From the title, you pretty much know that this isn’t going to be Hitchcock. You know that it will be stupid. But you at least hope that it will be funny.

Well, friends and neighbors, fear not. “Dude, Where’s My Car?” is, indeed, funny. Until it spends more energy on being bizarre than it does on providing laughs, “Dude, Where’s My Car?” is just the sort of movie that you wish a movie by that title would be.

“Dude, Where’s My Car?” is the tender, heart-rending story of two affable stoners and pizza delivery men (Ashton Kutcher and Stifler himself-Seann William Scott, both of whom are so convincing that you believe they might not be acting) who awake one morning to discover that they can remember none of the events from the previous evening. It soon becomes apparent, however, that they seem to have mislaid fifty pizzas, a briefcase full of money belonging to a transsexual stripper and a device which may spell the end of the entire universe if it falls into the wrong hands.

And, oh yeah, their car which contains presents for their hot, twin girlfriends.

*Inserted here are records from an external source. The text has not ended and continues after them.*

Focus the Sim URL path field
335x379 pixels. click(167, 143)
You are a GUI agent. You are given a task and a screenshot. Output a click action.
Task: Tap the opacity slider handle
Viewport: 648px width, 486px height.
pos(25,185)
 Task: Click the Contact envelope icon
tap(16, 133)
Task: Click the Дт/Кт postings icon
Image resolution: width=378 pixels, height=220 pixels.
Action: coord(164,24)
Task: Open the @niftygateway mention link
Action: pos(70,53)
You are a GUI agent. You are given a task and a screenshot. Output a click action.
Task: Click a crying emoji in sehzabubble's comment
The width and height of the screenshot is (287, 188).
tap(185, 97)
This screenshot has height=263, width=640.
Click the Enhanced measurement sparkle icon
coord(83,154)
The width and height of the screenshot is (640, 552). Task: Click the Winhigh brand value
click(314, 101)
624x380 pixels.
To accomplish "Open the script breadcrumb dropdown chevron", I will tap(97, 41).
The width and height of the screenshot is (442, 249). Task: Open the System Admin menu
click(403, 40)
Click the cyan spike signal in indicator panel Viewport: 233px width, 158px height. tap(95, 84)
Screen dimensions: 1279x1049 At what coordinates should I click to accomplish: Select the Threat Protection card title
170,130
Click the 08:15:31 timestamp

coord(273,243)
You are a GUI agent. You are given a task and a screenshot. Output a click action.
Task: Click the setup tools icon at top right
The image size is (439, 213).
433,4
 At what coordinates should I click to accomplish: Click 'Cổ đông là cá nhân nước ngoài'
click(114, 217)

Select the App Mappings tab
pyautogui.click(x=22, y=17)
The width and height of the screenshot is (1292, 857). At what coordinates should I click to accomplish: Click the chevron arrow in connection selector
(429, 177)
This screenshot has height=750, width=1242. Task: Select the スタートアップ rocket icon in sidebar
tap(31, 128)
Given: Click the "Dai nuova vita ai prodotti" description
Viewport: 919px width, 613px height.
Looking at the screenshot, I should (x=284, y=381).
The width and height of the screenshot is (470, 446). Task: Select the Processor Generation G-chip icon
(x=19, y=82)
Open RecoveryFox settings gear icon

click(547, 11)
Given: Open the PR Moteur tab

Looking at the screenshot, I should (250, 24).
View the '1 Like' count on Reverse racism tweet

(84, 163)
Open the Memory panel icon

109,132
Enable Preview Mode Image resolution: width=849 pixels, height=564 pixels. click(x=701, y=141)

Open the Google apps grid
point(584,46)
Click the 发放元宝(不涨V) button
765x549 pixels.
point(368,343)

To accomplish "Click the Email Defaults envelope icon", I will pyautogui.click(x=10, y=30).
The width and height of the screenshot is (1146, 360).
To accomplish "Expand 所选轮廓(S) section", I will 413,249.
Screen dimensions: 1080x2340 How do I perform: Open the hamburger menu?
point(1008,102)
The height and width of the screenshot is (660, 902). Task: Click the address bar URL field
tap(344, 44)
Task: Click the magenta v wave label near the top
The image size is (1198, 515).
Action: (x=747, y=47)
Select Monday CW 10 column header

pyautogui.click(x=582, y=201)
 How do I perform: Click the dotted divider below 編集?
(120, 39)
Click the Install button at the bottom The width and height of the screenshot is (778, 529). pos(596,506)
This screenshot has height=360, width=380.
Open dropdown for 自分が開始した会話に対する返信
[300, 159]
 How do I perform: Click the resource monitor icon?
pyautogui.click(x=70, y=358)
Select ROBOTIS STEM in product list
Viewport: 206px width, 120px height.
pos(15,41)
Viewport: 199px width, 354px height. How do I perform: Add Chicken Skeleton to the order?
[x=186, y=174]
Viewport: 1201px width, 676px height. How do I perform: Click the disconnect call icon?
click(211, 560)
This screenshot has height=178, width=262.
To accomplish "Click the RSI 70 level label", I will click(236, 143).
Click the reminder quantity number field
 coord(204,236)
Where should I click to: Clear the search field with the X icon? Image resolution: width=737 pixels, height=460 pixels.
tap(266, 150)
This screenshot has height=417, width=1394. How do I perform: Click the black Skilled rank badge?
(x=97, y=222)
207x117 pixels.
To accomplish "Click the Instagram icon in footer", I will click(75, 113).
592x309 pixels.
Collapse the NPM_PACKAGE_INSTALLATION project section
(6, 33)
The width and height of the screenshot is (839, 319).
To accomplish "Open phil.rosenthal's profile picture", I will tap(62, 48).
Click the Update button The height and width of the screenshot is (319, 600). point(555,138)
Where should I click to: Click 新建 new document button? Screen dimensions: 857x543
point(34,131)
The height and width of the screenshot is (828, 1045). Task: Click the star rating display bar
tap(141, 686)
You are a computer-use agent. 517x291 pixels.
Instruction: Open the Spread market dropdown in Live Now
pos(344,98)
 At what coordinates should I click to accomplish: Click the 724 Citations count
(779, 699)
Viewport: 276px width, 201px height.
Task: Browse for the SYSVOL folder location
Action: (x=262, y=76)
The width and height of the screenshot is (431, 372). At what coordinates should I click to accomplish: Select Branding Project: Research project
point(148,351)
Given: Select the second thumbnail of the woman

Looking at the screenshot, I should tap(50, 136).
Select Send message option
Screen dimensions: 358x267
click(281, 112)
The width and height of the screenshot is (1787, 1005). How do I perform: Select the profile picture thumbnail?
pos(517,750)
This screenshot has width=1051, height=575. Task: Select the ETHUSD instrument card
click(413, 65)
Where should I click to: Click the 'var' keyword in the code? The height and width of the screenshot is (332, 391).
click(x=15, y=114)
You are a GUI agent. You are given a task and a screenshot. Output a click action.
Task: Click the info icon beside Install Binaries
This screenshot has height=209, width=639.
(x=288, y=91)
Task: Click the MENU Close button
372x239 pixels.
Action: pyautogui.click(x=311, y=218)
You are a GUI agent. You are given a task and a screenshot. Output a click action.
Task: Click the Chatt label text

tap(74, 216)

The movie is sorta like what you might get if you were to put “Bill and Ted’s Excellent Adventure” and “Repo Man” in the same room for a couple of hours and had them make the beast with two backs. Sometimes it strives too hard to be different and sometimes it falls square on its own ass, but there are more than enough funny moments that I emerged from my viewing of “Dude, Where’s My Car?” with a sizable smile on my face. I recall fondly the moment where one of them is telling the other to do something with a fire extinguisher. I smile at the memory of one man mistaking an animal for a llama, when it is most certainly not a llama. And I get a little giggly when I think about the scene at the school for the blind.

You know from the title whether or not you want to see this movie. Why are you reading my review? It has hot chicks, stoned guys, a monkey, Kristy Swanson and gay, Nordic aliens going for it. Even though it does eventually wear out its welcome, it at least has the good sense to end itself shortly thereafter, and the Lifetime Supply of Pudding actually serves the plot.

So, if you are still thinking about going (or if you are thinking about going now but weren’t before) then, by all means, go. It’s a good excuse to sit in the dark and eat popcorn and remind yourself how hot Kristy Swanson is at the very least. And one should always use any excuse to indulge in this kind of behavior.